It’s not every time that I can visit the wet market in every city and town I go to. But when I do, it’s always an adventure.
At the recent culinary competition in Cagayan de Oro City called Kumbira, we remembered a market trip years ago, and decided to have breakfast at Cogon, which is how the market is called there.
The market looks the same; it still is dark inside, a bit crowded between stalls. And the place we had breakfast last time was also still there, the benches facing the spot the two most important items are cooked: puto maya and sikwate (chocolate drink).
At Nanol’s, it was still Fe who was cooking the puto maya using violet sticky rice. She said they cook two sacks daily. The recipe includes coconut milk, sugar and a bit of ginger, which is what makes puto maya different from other kakanin (rice cakes).
When we arrived, one big pot was at that stage known as in-in, or steaming under slow charcoal fire to be fully cooked.
The cooked puto maya will be shaped into triangles and wrapped in banana leaves. And it’s best paired with sikwate. My breakfast cost a total of P23—P15 for the chocolate and P8 for the puto maya.
Sometimes customers want the puto maya placed between bread, like a sandwich; another unusual pairing, carbs on carbs. The folks there call it puto bread.
A huge molinera (chocolate mixer) was creating froth in a huge pot of sikwate, operated by Jennifer, who looks like her mother. Her mom, the owner of the place, used to serve us but she was better at pouring the beverage an arm’s length above her head like a chai wallah. But the takeout chocolate is still placed in empty milk cans, with the top opened until only a bit of metal holds the top in place, so there will still be a cover.
A bit of a walk, and we got to the vegetable section. Our guide told the vendor we were interested in the ingredients for kinilaw (pickled seafood). The vendor produced a packet of ready ingredients—tabon-tabon, suwa, calamansi, chili.
The tabon-tabon is a hard-shelled fruit that, when opened, shows a whitish interior that is then scraped and added to the kinilaw, to help with digestion. The suwa is a sweet-smelling lime.
There were also plastic containers that contained bahal, or coconut vinegar that is still sweetish because it hasn’t fully fermented. Then there were containers where the vinegar was frothing, which meant it was already sour. That state is called tanduay in Paombong, Bulacan, a place likewise known for its nipa vinegar.
The vendor told us to wash the seafood, whether fish or shrimps, with sour vinegar, then throw away that vinegar, put in the bahal with the prepared ingredients, then season with salt and pepper. Coconut milk can be added.

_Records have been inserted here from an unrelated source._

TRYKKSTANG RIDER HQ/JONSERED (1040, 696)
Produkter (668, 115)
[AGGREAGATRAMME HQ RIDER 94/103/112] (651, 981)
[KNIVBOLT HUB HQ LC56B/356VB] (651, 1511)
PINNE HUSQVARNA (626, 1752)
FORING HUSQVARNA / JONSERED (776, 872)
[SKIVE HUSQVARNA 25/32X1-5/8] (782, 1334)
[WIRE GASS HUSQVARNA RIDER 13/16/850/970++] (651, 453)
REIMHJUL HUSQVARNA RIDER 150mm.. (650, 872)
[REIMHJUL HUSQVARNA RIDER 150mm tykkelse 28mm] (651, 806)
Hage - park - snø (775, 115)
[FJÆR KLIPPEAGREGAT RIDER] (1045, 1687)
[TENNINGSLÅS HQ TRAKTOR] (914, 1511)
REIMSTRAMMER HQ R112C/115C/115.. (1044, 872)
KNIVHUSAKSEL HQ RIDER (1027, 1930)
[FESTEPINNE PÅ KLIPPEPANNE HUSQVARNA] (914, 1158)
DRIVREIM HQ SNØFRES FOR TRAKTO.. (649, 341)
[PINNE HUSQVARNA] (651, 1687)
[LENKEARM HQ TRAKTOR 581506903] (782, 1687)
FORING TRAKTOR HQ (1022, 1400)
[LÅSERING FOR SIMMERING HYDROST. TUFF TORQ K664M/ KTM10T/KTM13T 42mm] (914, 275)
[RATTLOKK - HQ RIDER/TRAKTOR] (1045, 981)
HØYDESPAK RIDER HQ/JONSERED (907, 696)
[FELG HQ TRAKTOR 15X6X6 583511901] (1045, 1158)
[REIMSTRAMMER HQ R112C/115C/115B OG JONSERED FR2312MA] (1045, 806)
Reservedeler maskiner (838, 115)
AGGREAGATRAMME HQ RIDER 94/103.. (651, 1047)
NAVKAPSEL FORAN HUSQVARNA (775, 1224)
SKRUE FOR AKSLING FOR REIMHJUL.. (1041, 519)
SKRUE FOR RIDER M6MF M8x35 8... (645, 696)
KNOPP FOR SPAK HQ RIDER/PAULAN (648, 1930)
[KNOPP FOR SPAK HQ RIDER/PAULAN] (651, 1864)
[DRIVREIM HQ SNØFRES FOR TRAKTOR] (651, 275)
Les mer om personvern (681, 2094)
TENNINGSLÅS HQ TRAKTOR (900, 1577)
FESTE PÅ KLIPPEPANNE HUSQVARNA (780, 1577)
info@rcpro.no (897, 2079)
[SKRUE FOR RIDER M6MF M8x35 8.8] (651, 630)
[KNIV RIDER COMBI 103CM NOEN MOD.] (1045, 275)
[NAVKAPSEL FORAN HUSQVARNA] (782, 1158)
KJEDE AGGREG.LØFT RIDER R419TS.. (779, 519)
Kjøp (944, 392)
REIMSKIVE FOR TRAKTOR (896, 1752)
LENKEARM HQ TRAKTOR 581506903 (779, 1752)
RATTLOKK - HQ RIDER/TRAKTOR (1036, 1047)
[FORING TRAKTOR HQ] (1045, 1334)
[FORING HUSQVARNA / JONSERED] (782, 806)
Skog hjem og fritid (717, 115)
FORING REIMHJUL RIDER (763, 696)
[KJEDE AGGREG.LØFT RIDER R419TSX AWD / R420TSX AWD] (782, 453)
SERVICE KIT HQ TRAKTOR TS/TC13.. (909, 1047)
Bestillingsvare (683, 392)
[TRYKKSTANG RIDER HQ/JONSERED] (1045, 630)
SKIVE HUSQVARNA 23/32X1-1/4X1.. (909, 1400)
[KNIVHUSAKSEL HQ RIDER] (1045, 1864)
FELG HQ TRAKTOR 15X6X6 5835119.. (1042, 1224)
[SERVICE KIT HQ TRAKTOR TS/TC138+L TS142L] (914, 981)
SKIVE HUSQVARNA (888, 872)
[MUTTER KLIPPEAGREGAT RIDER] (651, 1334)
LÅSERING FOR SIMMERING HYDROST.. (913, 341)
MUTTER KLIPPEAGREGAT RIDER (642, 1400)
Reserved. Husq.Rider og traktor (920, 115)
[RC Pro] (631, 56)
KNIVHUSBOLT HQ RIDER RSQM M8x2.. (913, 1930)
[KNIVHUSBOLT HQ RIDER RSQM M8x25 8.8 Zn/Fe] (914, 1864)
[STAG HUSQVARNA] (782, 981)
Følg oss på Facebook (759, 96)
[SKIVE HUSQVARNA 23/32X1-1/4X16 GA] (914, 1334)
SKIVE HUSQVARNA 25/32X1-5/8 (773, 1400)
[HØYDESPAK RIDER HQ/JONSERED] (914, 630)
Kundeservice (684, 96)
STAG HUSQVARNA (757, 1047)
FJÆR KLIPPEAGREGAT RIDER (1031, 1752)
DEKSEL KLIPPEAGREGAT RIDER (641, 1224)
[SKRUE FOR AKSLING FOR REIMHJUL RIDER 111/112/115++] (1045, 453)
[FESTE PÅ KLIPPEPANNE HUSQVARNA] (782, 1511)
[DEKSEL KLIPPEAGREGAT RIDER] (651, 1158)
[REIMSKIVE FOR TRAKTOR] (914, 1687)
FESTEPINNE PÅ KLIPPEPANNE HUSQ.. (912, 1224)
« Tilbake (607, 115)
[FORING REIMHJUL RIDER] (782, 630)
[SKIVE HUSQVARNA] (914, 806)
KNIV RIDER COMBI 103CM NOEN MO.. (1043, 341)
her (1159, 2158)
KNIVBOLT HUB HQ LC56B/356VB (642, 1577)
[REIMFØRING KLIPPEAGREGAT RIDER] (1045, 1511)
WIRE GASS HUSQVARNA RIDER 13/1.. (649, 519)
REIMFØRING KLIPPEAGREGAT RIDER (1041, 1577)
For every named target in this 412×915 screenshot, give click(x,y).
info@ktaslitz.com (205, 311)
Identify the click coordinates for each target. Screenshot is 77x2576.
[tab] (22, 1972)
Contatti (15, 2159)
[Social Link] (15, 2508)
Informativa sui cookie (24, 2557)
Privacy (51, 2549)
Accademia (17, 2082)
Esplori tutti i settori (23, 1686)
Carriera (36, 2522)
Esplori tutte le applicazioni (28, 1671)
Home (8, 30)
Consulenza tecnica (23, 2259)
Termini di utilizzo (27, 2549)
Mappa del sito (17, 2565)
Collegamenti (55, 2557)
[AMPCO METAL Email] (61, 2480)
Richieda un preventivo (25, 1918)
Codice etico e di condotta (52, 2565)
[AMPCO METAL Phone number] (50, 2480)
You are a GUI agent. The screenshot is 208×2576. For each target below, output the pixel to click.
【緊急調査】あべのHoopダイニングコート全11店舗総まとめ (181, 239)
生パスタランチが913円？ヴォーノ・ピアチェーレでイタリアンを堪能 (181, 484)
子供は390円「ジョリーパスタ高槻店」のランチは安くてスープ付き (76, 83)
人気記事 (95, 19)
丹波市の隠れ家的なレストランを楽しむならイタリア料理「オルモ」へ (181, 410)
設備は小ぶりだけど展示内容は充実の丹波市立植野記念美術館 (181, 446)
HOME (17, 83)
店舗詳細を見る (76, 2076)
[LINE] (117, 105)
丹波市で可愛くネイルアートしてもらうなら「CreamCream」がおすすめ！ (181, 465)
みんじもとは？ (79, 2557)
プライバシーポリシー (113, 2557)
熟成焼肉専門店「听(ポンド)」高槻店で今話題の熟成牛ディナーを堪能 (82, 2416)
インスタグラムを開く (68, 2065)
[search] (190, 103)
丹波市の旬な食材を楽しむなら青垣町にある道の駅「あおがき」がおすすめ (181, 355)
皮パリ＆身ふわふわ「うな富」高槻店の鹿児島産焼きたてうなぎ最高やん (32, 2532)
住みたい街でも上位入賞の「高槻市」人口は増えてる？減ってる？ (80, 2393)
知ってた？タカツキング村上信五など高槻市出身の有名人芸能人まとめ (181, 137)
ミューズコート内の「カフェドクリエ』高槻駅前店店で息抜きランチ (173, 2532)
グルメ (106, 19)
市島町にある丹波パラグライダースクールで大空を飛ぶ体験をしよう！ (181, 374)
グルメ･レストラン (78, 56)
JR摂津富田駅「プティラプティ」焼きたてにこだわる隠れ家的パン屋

Further on were pails that contained guinamos (shrimp and fish pastes). The shrimp pastes were colored a dark pink, and there were two kinds—those still whole and those that had been mashed. At another stall, a vendor was crushing the fish with a lusong, a big wooden pounder.
Huge fish was being cut in another area. The malasugue (marlin) was cut so neatly the pieces looked like huge sashimi.
On one side of Cogon are the dining stalls that serve halal food, cooked according to Muslim recipes. Here, everyone is welcome to taste chicken cooked in turmeric, or fish cooked fried or as paksiw. I couldn’t really tell what the other dishes were.
Moving to another section, we came to the dried fish—so many kinds of them, including squid called lansang, and the small longish variety nicknamed ballpen. I must have looked amused, because someone commented that squid contained ink, after all.
A big fish was identified as parrot fish. It goes by different names in different regions—mulmul in the Visayas, muymuy in Surigao, lipti in Cagayan de Oro.
We ended the visit in the dry goods section. From there, a surprisingly affordable malong is now among my collection of native wear.